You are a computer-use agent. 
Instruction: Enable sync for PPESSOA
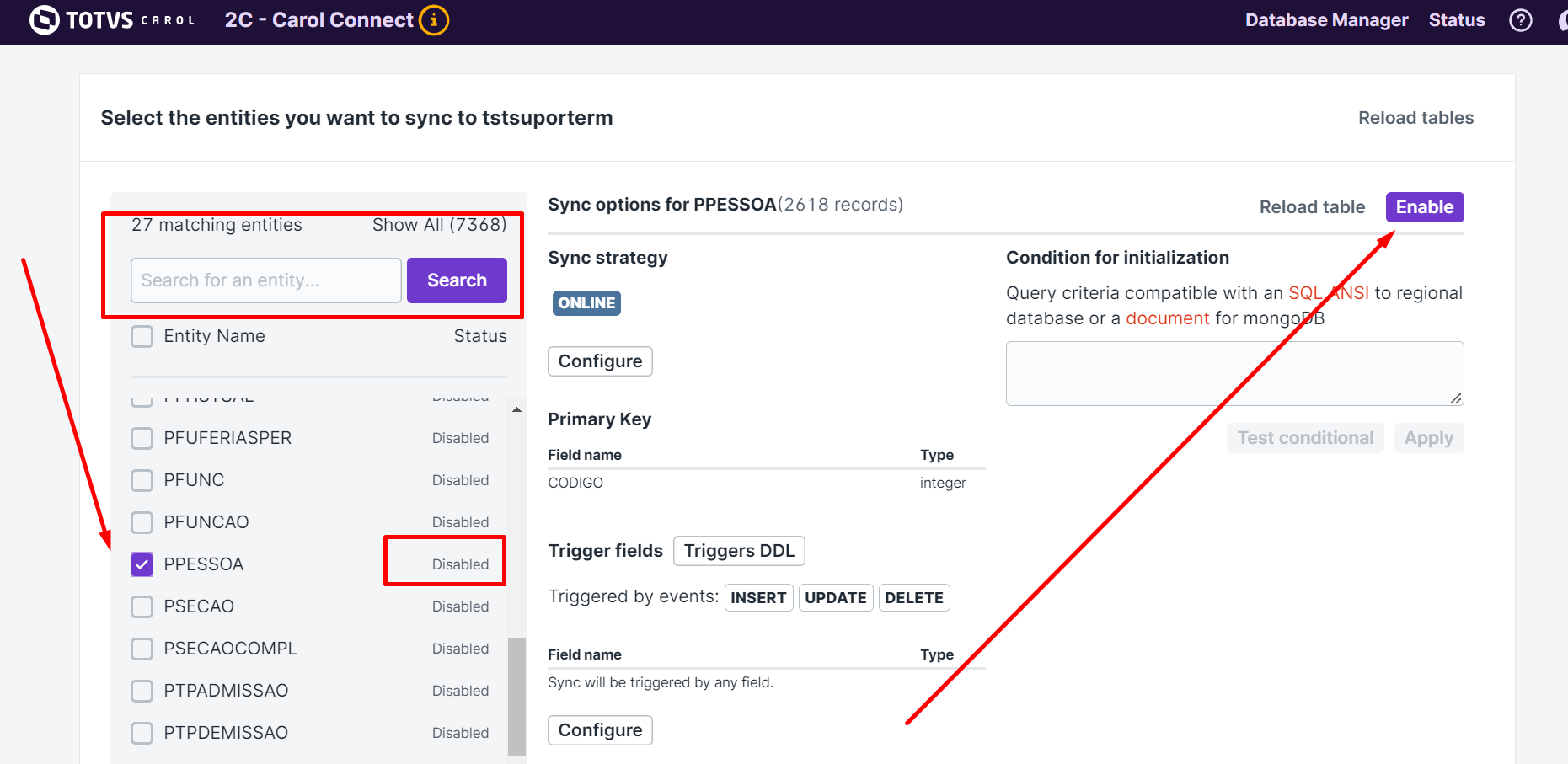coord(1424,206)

------

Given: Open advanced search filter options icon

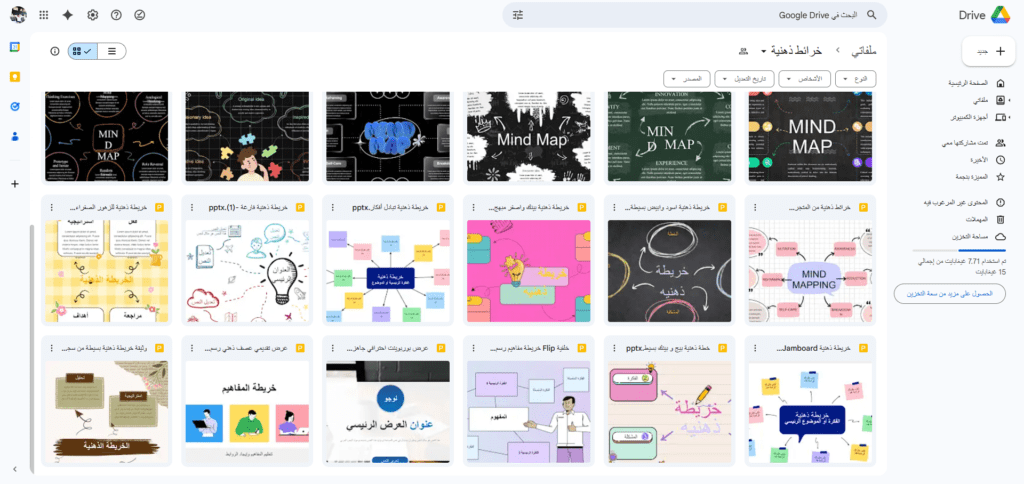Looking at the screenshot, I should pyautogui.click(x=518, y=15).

------

• Instructions to follow:
Please rewrite the data between the lines holding "Given: Open advanced" and "Looking at the", inclusive, with "filter options" changed to "settings" and nothing else altered. Leave the pictures out of your answer.

• Exercise output:
Given: Open advanced search settings icon

Looking at the screenshot, I should pyautogui.click(x=518, y=15).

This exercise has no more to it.